The rugged face of society, checkered with the extremes of affluence and want, proves that some extraordinary violence has been committed upon it, and calls on justice for redress. - Thomas Paine, Agrarian Justice
In the spirit of Thomas Paine's Agrarian Justice I would like to offer a simple proposition for artists who wish to redress problems in the art world that arise from rampant economic inequality and the insidious social tendrils that form to reinforce it. The distortions apparent in art market protocols for exchange are currently being discussed publicly, by critics (e.g., Jerry Saltz) and in art press (e.g., artnet). Over the past decade, as a collateral condition of general trends, a few powerful players have quickly consolidated inordinately dominant positions in vital nodes of what we can identify as the art ecology. As a result, significant portions of the art market have withered. Many institutional models for broad provision of access to art are threatened. The livelihoods of artists, dealers, administrators and suppliers are disappearing or substantially diminishing. It is not arguable that the quality of art is improving in this scenario. It is not. Certainly the prevalence of opportunity for art world players is being channeled bottom to top, and the effects are only beneficial to a fraction of participants. Art has folded into monopoly capitalism on a global scale. If you believe as I do, that the status quo is unhealthy for democracy, and the art and artists who thrive in a healthy democratic society, then we must develop dimensional solutions to the current problem. These solutions may or may not apply to other disciplines and industries being deeply impacted by the consolidation of power and wealth we have witnessed.
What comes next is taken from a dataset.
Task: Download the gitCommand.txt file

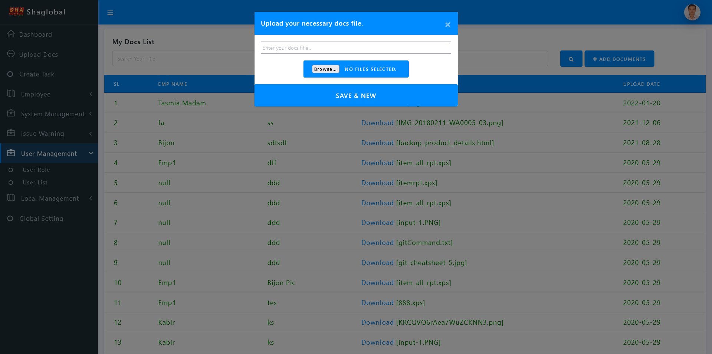Action: [377, 243]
My proposal starts with the artist and is contractual in nature. Even though Paine's Agrarian Justice is predicated on a definition of property that distinguishes the natural and artificial, its focus (on pensions derived from land holdings) can be amended and ought to be reconsidered for implementation in the art market. In short Art occupies a special territory in human society, in that it spans both natural and artificial on many levels. The production of paintings, sculpture and sketches is evident from pre-history through the present, and as such can be defined as a basic human occupation or function, with many variations. Given its transcendence of the binary (natural v. artificial), art lends itself to innovative solutions to flaws in property regimes, especially those that exploit and extract immaterial or artificial benefits from natural resources. My proposal suggests that the key to solving the radical redistribution of benefits from art is located in the artist-created object at the point of transferring ownership from the creator to the purchaser. The solution takes the form of a stipulated agreement, and enforces a future action upon the purchaser or his agent(s).
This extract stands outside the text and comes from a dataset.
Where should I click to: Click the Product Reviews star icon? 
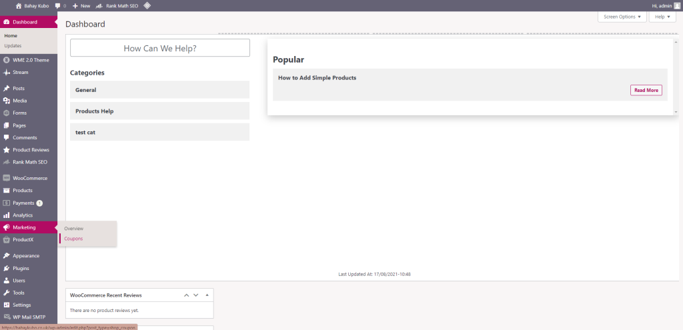point(6,150)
I propose that the artist will only sell her art object to a purchaser who is willing to follow a protocol for redistributing the art purchased (recycling it into a common property regime), or paying a fee for the retention of the art over a reasonable, appropriate, designated time-frame. That fee for retention can subsequently be invested in the art ecology+economy, which can be summarily defined as costs for art production and conservation among the community of identifiable artists, organizations, schools, etc., whose existence assures the progressive development of artistic excellence, which is of clear value to a healthy democracy. The purchaser may thereby enjoy personally the benefits of possessing a particular art object for the duration of his life. At such time that the purchaser dies, the art can be either retained by his heirs for the proportional fee based on the value of the object, or donate it to a reliable public art institution for presentation and conservation.
The proposal at this stage is only a sketch. The program can be refined in great detail. For instance, a system by which the art object is transferred to an institution can be made into a very effective mechanism for "spreading the wealth" of art equally across the country. Simultaneously, it can be programmed to disperse art locally>nationally via concentric mapping and other design tools that monitor the distributions of art among communities. The overarching goal is to serve all communities by adding art to their portfolio of common assets. This system obviates reliance on top-down philanthropy. All art exchanged between artist and purchaser will be inducted into the program, and a registry of art can be cultivated to document and follow the trajectories of individual artworks over time. The art database becomes a shared archive and history of the flow of art through the society. Researching the contents of the database yields a profile of the art preferences of the society over time.
Clearly, this proposal suggests that the cultural practices of the society can be productively directed toward a sustainable, democratic model that dramatically redefines a future art economy. For example, the programs sketched above can productively employ many citizens, on a local to national basis. Attribution of recognition for contributions to the program (for artists, purchasers, mediators/facilitators, presenters/conservators, administrators, technicians, etc.) is a programmatic corollary. So is a system of rewards to encourage advocacy beyond participation. Art, after all, provides a formal link to the intangible, and good feeling is the sort of intangible that reinforces sustainable support.
To reiterate, the point of origination in this visionary scheme is the contractual exchange between artist and purchaser. To begin, it is up to the artist to demand the condition for completion of the transference of the object between artist and purchaser, and the purchaser must be willing to comply. Change begins as a simple agreement between two parties. I hope to have a prototype contract ready in the not-to-distant future. I invite feedback on the proposal.